_Saved entries_.
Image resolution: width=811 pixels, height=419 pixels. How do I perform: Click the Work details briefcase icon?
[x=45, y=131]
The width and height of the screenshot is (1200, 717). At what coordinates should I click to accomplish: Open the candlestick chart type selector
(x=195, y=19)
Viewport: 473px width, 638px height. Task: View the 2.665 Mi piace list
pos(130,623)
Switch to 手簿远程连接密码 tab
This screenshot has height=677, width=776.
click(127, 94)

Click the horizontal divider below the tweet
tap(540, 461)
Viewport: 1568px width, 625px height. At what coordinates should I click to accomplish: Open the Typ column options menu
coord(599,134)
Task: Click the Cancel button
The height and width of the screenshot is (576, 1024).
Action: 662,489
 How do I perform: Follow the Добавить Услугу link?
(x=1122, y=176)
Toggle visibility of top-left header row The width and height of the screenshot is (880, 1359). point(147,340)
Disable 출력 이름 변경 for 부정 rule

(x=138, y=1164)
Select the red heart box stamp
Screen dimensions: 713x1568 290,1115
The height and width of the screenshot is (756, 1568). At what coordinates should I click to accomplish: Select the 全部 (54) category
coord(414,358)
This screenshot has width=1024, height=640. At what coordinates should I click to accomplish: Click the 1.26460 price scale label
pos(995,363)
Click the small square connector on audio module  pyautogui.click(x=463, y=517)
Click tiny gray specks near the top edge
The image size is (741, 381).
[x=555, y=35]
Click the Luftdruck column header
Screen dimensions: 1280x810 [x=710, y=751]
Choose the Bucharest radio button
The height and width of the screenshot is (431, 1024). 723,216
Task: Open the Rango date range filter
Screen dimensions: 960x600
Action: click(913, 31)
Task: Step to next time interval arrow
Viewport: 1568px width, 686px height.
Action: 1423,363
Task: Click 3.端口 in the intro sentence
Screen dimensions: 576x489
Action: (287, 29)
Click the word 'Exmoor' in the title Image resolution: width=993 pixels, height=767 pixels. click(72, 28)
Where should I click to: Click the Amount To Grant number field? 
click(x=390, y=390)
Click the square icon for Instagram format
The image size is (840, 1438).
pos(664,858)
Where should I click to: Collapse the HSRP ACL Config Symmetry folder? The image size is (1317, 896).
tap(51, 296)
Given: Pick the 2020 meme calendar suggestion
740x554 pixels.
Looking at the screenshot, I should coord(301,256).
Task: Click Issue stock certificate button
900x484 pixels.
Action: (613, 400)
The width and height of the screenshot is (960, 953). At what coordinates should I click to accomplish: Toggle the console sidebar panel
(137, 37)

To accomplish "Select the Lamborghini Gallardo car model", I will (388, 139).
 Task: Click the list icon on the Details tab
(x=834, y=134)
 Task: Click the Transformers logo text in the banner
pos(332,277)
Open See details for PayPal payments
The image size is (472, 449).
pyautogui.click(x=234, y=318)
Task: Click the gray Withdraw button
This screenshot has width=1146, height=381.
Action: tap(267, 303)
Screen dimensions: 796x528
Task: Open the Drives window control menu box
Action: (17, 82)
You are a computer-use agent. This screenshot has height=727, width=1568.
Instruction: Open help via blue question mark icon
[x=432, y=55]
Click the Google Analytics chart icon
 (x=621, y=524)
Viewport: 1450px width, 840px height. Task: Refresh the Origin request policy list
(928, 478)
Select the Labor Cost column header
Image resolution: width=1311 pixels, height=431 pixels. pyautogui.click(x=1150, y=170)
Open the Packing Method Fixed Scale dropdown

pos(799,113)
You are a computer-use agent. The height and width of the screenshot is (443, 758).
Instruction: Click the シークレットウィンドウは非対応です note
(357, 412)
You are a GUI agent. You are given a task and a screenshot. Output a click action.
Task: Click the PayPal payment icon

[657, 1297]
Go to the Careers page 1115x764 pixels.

_Work task_. What lines above hold the word "computer"? List them all.

_Solution_.
You are a computer-use agent. This screenshot has height=727, width=1568.
You are a computer-use agent. The height and width of the screenshot is (443, 758).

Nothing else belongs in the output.